The Divide-and-Conquer Technique

A tried-and-true method that still produces great results.

I designed my divide-and-conquer technique to minimize complications during phacoemulsification, particularly posterior capsule rupture. The first step is to develop a proper capsulorhexis. Next, the surgeon must perform an excellent hydrocortical cleavage.

I. Howard Fine, MD, of Eugene, Oregon, originated this technique, which requires a flat, spatula-type cannula (I use a 25-gauge) to inject BSS (Alcon Laboratories, Fort Worth, TX). The key to obtaining the proper cortical cleavage is carefully placing the cannula underneath the anterior capsule, rather than somewhere in the cortical layer, before injecting any fluid.
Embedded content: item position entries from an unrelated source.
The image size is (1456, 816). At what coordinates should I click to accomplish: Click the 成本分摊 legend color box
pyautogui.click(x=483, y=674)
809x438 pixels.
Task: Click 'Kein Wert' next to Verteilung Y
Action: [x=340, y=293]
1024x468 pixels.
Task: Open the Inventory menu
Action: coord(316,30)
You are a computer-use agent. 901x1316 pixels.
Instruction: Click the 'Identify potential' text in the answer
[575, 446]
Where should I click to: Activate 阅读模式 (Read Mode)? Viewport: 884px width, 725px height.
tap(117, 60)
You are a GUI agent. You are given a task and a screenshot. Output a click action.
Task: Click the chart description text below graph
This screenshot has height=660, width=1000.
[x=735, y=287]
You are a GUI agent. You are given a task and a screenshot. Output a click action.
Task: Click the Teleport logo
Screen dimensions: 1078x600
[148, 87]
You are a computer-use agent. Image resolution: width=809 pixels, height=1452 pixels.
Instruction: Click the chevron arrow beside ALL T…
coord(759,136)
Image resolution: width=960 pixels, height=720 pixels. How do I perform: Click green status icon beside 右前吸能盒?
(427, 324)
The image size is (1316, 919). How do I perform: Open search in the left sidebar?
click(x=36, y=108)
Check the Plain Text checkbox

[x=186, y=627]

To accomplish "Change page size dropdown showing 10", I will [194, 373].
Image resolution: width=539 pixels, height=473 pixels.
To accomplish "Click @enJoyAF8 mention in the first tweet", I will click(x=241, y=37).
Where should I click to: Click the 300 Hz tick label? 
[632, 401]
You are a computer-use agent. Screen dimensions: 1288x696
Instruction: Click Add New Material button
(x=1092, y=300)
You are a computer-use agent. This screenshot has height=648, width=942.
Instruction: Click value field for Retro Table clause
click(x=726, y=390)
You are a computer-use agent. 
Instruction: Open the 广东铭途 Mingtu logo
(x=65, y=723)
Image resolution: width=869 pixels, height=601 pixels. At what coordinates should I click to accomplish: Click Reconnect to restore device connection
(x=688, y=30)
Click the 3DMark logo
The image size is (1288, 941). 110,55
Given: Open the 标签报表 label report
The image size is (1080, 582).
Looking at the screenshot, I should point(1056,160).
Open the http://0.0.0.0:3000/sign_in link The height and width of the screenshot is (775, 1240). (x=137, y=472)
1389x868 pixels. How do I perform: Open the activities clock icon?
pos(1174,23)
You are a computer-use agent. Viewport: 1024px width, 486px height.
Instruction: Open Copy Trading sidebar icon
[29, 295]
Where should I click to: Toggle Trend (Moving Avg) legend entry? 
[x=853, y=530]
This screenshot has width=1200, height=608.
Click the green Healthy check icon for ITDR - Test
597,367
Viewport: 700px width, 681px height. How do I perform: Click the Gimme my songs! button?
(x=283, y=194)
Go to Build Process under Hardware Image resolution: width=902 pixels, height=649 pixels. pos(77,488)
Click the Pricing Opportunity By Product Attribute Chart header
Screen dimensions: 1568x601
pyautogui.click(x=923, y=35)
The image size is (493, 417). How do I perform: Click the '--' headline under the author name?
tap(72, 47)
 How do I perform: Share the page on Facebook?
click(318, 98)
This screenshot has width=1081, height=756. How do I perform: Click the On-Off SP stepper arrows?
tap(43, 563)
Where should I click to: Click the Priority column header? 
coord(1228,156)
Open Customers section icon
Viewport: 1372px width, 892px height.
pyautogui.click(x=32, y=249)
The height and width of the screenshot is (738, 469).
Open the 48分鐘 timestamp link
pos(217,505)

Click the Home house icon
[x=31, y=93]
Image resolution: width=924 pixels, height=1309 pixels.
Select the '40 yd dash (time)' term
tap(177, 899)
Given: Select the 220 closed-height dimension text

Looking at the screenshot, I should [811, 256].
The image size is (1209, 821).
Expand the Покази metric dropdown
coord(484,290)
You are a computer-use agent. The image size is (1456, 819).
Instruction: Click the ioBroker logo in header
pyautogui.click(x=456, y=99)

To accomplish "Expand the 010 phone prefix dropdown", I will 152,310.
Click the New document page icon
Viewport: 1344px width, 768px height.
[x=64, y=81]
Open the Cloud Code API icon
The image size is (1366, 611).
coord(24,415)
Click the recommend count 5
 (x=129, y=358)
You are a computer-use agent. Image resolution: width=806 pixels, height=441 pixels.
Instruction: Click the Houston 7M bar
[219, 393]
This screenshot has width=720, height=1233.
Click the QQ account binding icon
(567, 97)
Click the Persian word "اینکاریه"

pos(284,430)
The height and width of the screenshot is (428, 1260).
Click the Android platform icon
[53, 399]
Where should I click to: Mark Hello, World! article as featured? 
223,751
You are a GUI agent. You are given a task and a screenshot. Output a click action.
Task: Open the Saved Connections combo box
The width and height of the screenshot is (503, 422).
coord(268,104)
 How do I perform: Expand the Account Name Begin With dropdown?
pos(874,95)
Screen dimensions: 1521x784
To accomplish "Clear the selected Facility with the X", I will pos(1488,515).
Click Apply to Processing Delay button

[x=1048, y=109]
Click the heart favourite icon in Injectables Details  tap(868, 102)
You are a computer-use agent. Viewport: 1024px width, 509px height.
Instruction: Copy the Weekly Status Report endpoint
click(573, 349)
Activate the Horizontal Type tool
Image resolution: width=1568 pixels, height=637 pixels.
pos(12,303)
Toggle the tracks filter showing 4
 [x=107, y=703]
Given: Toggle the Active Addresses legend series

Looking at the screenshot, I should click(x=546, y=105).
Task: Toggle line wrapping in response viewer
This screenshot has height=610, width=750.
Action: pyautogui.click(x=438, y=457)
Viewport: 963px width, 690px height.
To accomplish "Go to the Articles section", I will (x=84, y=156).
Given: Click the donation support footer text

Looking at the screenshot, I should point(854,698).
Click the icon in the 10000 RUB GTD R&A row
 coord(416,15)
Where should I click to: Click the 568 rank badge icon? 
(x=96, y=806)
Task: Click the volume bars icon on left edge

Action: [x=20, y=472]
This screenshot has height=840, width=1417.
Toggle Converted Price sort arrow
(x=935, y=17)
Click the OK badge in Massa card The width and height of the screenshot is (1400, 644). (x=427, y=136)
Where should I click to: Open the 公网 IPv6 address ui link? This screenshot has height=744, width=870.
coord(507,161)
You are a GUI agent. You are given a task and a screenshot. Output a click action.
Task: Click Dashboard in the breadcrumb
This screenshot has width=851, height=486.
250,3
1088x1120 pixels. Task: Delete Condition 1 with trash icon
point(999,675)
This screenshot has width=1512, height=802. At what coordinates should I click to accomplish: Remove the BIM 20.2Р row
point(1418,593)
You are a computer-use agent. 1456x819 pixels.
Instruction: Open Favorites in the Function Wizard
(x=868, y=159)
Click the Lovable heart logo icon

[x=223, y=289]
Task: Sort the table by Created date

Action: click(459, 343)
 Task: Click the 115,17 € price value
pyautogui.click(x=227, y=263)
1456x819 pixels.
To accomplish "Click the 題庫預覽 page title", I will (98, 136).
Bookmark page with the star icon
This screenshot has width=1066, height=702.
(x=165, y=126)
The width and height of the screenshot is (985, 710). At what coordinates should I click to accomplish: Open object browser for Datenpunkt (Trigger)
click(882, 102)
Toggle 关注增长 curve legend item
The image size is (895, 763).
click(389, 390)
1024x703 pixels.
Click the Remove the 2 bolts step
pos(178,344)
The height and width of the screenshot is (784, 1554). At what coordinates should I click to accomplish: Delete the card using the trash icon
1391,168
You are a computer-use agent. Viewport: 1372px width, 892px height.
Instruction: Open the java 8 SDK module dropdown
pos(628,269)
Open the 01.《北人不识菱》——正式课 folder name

Once the cannula is in the proper location, I slowly inject the fluid and wait for what is called a delayed fluid wave. If the surgeon does not see this wave, he should continue injecting fluid, or possibly try another location until he sees the fluid wave. When the wave starts to cross the visual axis, the nucleus will begin to prolapse anteriorly. Before it prolapses out of the capsular bag, I apply downward pressure on the nucleus with the cannula, which causes the fluid wave to continue across the rest of the visual axis, separating the nucleus and cortex from the capsule. I verify this separation by rotating the nucleus with the tip of the cannula to ensure that it is mobile.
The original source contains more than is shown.